Prepare

Completed

You'll be adding your own enhancements to an existing architecture that meets the organization's high reliability requirements. Here, we'll discuss the background context needed to be successful with the exercises.

Problem context

Contoso Shoes needs to be ready for their next high-profile product launch, which is expected to create a significant increase in traffic. In the last two years, there have been several incidents causing the website to be offline for as long as half a day. The system wasn't tested completely in the dev/test environment and some bugs crept into production. Troubleshooting and remediation took a long time because the operators weren't able to identify the root causes quickly.

There have been some challenges when certain components aren't available. The scale-out operations on compute were impacted when Azure Key Vault was misconfigured. Also, there aren't any strategies in place for regional outages. In a recent incident, the entire West Europe region went down. Because the workload was only running in that region, they had to bear financial loss until the region was back up.

Current architecture

For you to complete this challenge, you need to have a good understanding of Contoso Shoe's current architecture. The focus will be on their API layer.

Diagram of the basic architecture for a web application.

Components

All components of this architecture are deployed to a single region.

  • Azure App Service plan Standard S2 provides the compute platform that hosts the app. Autoscaling is enabled. In the development environment, Basic B1 SKU is used.

  • Azure App Service provides the application platform that runs the API code in a container. The App Service Authentication feature is enabled for authorization.

  • Deployment slots let you stage a deployment and then swap it with the production deployment. They're used in production only.
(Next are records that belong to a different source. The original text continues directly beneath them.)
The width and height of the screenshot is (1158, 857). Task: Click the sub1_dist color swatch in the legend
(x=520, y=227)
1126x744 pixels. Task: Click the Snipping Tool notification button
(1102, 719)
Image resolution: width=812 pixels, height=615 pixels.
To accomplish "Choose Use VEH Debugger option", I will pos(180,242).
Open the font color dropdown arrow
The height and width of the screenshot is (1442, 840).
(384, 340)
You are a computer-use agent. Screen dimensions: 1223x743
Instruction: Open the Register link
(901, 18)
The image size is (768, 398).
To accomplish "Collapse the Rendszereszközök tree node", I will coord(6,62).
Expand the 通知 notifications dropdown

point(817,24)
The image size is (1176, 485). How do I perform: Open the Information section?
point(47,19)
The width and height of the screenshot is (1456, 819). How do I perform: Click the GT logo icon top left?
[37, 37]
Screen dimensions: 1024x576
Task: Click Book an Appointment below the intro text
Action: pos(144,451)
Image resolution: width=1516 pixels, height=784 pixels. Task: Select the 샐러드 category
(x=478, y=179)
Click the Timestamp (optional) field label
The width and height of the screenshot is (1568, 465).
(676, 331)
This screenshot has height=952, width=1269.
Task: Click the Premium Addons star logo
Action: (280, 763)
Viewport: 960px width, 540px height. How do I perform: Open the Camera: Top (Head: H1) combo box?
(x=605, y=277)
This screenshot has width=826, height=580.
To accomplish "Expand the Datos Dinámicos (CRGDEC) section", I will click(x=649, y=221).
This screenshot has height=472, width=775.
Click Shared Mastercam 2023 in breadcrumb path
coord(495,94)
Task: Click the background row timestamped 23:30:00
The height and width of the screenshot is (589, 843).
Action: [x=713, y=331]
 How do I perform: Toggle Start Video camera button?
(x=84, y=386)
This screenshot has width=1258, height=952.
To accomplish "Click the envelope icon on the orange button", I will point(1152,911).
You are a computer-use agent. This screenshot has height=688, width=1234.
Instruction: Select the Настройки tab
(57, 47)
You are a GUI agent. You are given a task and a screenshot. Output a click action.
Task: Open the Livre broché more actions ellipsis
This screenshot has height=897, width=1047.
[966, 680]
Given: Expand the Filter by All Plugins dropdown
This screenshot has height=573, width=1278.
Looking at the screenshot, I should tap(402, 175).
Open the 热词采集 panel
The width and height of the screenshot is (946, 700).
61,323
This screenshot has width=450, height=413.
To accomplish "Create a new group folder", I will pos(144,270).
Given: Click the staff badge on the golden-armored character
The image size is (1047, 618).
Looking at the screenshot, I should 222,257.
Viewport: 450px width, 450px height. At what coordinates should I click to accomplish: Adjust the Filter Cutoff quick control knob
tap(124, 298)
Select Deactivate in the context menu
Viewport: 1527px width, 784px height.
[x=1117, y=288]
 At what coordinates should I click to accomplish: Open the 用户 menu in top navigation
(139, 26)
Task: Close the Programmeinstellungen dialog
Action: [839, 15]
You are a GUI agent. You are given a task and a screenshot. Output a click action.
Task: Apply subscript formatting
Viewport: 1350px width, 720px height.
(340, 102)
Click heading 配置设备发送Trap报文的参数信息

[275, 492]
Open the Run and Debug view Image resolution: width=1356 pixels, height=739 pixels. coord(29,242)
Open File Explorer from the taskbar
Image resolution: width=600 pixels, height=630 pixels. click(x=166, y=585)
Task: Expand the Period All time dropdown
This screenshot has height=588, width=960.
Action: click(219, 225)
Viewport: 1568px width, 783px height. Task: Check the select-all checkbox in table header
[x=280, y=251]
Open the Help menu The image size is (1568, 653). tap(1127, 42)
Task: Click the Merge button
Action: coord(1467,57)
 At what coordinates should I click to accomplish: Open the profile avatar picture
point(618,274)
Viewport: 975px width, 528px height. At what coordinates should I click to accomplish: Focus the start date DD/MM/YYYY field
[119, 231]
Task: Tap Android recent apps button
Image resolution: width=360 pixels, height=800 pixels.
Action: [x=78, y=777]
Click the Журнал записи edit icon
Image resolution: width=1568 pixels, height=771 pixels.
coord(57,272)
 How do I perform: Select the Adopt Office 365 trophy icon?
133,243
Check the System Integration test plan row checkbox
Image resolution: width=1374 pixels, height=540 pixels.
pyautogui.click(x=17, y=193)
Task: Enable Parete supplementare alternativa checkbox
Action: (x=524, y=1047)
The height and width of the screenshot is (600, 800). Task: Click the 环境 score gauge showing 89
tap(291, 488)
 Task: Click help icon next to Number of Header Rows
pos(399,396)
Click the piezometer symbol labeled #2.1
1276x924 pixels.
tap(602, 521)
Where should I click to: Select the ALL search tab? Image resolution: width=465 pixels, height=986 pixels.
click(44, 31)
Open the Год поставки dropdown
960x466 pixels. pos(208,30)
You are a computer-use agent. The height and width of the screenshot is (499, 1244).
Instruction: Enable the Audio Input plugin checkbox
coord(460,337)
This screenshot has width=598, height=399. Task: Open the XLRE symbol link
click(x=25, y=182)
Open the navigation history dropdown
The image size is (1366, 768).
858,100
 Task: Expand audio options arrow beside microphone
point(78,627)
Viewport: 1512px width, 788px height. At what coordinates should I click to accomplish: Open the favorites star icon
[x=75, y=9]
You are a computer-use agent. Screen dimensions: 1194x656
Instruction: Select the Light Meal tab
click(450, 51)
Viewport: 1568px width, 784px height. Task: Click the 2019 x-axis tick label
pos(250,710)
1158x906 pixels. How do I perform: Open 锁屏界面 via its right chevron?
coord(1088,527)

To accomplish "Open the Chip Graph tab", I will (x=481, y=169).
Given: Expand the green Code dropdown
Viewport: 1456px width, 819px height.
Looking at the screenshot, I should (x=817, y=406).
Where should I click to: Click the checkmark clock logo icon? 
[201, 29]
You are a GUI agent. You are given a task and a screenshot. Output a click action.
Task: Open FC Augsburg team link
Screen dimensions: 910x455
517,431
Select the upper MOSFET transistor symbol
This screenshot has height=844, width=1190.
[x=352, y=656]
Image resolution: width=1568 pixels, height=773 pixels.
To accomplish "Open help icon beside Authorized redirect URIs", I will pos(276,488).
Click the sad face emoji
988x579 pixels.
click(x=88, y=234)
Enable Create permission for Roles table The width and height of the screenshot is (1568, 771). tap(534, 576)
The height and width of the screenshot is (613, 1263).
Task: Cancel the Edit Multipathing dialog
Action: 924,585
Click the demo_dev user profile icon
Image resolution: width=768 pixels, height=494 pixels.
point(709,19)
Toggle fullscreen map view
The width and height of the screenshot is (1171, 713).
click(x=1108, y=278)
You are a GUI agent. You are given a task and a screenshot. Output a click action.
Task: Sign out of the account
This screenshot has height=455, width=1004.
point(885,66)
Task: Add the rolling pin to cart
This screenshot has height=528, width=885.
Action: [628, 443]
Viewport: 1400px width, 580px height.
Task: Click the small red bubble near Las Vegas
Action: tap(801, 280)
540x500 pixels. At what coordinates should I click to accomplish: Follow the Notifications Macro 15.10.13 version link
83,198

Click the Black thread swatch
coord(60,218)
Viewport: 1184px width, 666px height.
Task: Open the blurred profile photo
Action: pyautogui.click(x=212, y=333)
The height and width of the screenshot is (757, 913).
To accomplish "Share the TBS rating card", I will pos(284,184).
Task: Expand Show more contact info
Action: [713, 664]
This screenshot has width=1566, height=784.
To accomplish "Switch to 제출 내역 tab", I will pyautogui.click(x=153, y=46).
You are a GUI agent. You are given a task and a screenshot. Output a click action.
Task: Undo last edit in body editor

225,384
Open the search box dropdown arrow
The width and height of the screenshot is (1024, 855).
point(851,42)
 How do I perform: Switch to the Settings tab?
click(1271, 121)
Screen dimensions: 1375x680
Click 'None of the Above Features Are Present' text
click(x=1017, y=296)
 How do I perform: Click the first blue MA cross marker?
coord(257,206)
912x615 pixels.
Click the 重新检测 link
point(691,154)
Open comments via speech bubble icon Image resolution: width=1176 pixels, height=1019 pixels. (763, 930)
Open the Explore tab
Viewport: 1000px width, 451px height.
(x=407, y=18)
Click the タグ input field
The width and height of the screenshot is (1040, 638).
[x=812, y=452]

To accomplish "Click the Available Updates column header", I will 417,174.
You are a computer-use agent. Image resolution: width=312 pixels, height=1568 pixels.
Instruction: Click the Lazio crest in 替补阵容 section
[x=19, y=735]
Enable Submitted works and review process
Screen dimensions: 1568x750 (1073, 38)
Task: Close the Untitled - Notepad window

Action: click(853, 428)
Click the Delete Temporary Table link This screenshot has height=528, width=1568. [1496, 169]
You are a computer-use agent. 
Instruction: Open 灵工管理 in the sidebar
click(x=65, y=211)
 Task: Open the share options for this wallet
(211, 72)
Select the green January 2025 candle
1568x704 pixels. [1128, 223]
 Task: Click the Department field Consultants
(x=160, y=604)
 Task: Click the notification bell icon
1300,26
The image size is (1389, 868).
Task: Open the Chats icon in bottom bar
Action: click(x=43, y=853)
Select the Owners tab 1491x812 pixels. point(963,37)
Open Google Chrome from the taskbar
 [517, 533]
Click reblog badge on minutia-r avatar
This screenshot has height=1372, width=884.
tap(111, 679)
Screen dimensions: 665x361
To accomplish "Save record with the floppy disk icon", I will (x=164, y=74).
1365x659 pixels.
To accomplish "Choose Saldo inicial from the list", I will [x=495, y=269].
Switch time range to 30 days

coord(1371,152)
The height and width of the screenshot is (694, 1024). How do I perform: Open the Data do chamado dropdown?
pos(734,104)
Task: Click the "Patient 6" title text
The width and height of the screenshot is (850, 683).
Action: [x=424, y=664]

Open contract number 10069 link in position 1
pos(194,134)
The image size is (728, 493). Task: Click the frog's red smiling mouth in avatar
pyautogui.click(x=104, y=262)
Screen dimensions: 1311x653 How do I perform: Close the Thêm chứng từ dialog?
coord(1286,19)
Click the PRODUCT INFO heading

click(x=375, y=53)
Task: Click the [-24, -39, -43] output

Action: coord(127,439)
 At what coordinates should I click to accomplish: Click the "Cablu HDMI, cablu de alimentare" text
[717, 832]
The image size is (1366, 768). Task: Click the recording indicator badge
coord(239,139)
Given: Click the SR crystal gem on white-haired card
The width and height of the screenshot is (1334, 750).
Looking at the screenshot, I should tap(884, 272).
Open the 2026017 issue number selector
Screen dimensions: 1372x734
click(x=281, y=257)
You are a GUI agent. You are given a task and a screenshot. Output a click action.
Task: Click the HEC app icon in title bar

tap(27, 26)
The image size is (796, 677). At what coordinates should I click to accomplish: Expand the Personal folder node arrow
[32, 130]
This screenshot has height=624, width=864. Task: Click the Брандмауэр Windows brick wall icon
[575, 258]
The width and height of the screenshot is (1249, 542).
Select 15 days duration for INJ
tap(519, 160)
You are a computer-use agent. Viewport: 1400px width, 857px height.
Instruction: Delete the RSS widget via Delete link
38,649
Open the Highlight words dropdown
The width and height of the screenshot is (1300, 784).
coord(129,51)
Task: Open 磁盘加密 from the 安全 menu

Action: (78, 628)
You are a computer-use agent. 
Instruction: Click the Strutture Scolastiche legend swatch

  • Azure Container Registry stores the containerized API code and is pushed through Continuous Integration/Continuous Delivery (CI/CD) pipelines created and managed by the workload team. The container registry is used by both production and dev/test environments.

  • Azure Cosmos DB with SQL API** stores all state related to the workload. The Cosmos DB database account has a single database that contains a few containers in the Shared throughput model. The Azure Cosmos account uses the Serverless capacity mode. There's one instance for production and one for dev/test.

  • Azure Key Vault stores secrets needed for the API to make an HTTP POST call to an external, 3rd-party API as part of one request flow. The application accesses the secrets through a Key Vault reference in the Azure App Service’s app configuration. There's one Key Vault for production and one for dev/test.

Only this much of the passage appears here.